10. OldPeak: old peak=ST, range: -2.6 to 6.2.
11. ST_Slope: ST slope, Up or flat.
12. HeartDisease: target, 1 or 0.

Last column indicates presence of heart disease given the remaining 11 attributes. 

This is a binary classification problem.

Contains categorical data, otherwise the dataset is clean.

## Loading Data

In [None]:
#Reading the file into a dataframe
data=pd.read_csv('D3_Heart_Dataset.csv')
#Displaying the read contents
data

## Exploring Data

In [None]:
#Finding datatype of data
type(data)

In [None]:
data.info()
#This information shows that each column has 918 entries. 
#Non of the columns contain any 'null' value.
#There are 5 attributes with datatype of 'object'/'string'.

## Encoding Categorical Data

### Consider the 'ExerciseAngina' column first and apply dummy variable encoding.
- This is a binary variable as its presence counts towards increased risk of heart disease and absence means otherwise.
- Can be ecoded using dummy variable encoding.

In [None]:
#The following method is used to count the possible values in a column
data['ExerciseAngina'].value_counts()
#This shows that there are two possible values for this attribute: 'Y' or 'N'. 
#Also there are 547 entries for 'N' and 371 entries for 'Y'.

In [None]:
#The simplest way to encode 'ExerciseAngina' as dummy varaible is to use the replace method. 
data['ExerciseAngina']=data['ExerciseAngina'].replace('Y',1)
data['ExerciseAngina']=data['ExerciseAngina'].replace('N',0)
data
#Observe that values of the column 'ExerciseAngina' have been cahnged to 0 and 1.
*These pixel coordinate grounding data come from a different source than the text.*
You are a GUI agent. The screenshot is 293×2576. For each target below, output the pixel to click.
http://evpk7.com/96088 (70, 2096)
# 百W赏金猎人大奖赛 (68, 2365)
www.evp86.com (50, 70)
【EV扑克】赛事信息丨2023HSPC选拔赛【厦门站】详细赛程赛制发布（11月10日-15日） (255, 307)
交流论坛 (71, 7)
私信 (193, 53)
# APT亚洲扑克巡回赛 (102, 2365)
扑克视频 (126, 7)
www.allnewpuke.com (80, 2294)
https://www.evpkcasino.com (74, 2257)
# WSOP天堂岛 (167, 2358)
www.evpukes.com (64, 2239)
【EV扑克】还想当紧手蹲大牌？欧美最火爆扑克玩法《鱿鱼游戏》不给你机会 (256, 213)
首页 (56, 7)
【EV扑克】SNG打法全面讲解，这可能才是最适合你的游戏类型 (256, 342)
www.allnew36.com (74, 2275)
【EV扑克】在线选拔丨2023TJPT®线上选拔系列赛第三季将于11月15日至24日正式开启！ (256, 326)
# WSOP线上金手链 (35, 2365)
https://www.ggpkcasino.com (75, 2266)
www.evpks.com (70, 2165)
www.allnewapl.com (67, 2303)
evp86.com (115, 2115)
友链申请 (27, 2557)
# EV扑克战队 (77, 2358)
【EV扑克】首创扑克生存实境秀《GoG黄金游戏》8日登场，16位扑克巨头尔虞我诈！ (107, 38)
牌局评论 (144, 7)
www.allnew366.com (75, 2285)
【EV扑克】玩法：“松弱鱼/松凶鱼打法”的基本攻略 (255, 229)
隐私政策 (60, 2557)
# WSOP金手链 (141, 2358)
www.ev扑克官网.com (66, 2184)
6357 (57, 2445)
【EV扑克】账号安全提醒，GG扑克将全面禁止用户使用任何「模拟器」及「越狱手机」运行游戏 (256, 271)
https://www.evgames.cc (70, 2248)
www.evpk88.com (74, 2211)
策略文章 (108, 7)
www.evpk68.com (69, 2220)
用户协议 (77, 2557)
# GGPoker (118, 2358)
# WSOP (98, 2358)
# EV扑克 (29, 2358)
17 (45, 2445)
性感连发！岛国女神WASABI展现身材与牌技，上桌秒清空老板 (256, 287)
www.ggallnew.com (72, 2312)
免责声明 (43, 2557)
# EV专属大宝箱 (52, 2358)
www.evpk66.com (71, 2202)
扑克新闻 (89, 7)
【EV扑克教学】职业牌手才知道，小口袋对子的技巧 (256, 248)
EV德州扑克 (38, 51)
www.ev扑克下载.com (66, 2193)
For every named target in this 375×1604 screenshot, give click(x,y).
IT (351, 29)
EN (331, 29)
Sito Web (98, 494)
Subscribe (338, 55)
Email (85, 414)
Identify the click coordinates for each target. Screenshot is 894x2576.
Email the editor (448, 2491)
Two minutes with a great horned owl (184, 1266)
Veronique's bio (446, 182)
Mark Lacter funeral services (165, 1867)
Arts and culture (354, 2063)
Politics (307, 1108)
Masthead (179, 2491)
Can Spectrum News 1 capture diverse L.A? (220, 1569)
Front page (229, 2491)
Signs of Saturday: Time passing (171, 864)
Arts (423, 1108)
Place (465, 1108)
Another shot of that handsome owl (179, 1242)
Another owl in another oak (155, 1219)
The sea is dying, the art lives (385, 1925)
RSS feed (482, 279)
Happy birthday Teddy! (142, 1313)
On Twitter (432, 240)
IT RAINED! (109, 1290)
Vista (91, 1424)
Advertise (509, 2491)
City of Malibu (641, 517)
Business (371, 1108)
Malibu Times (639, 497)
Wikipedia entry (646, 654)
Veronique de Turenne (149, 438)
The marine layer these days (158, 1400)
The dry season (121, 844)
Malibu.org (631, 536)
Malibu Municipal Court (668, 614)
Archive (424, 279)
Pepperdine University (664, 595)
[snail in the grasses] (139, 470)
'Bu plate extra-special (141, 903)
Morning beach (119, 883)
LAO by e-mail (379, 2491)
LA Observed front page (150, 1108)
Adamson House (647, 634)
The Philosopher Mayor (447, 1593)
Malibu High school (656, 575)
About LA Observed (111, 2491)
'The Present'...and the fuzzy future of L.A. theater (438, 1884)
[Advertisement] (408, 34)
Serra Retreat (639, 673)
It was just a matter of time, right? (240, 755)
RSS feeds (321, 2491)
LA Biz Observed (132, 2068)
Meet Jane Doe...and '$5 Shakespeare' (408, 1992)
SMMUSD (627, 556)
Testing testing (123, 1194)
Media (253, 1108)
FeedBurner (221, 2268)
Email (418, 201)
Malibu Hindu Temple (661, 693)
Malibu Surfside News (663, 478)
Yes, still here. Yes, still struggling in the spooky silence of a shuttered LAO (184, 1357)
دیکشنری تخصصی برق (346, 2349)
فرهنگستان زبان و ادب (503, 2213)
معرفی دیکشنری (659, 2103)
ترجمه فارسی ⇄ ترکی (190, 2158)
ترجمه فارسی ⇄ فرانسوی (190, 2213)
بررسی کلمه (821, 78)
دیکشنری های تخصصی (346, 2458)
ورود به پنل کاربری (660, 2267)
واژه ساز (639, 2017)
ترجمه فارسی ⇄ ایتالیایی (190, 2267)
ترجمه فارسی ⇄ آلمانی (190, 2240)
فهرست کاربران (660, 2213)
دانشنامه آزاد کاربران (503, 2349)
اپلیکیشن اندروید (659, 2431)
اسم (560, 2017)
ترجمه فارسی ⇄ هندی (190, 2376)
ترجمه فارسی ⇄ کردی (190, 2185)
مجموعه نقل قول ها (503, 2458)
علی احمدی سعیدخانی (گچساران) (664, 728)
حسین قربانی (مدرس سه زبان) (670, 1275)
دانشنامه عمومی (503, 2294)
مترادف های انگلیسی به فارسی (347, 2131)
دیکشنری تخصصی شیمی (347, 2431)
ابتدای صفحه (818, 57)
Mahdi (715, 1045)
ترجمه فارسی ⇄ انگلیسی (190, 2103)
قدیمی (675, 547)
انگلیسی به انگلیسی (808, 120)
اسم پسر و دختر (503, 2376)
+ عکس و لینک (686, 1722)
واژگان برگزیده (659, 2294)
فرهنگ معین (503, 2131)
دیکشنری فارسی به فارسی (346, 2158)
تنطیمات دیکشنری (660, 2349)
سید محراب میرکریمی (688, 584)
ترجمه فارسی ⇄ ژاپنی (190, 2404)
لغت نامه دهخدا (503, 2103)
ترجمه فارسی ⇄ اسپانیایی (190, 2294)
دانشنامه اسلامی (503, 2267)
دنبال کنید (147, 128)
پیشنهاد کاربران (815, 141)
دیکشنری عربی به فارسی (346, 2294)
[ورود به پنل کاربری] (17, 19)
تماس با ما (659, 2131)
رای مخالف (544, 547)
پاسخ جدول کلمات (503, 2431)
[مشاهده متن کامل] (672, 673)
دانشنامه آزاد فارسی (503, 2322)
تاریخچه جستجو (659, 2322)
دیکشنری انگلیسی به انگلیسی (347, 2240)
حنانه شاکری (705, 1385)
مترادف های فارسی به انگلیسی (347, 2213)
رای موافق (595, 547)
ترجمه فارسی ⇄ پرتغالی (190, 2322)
### Now consider the 'ChestPainType' column and apply ordinal encoding.

In [None]:
data['ChestPainType'].value_counts()
#This column contains 4 different values ASY, NAP, ATA, TA

Let us use Ordinal encoding as follows:
- TA (typical angina): 1
- ATA (atypical angina): 2
- NAP (non-anginal pain): 3
- ASY (asymptomatic): 4

In [None]:
data['ChestPainType']=data['ChestPainType'].replace('TA',1)
data['ChestPainType']=data['ChestPainType'].replace('ATA',2)
data['ChestPainType']=data['ChestPainType'].replace('NAP',3)
data['ChestPainType']=data['ChestPainType'].replace('ASY',4)
data

### Now consider the 'Gender' column and apply one-hot encoding.

In [None]:
#get_dummies is a simple method in pandas which can achieve this task.
pd.get_dummies(data, columns=['Gender'])
#The resulting table has two dummy variable encoded columns Gender_F and Gender_M, in place of one column Gender

In [None]:
#All the cahnges that we have made so far are done on the dataframe, and not in the original csv file.
#The to_csv method can be used to save the dataframe into a csv file.
data.to_csv('D3_Heart_Dataset_Clean.csv')

In [None]:
#TASK FOR YOU
#Try different types of encoding on the remaining categorical features.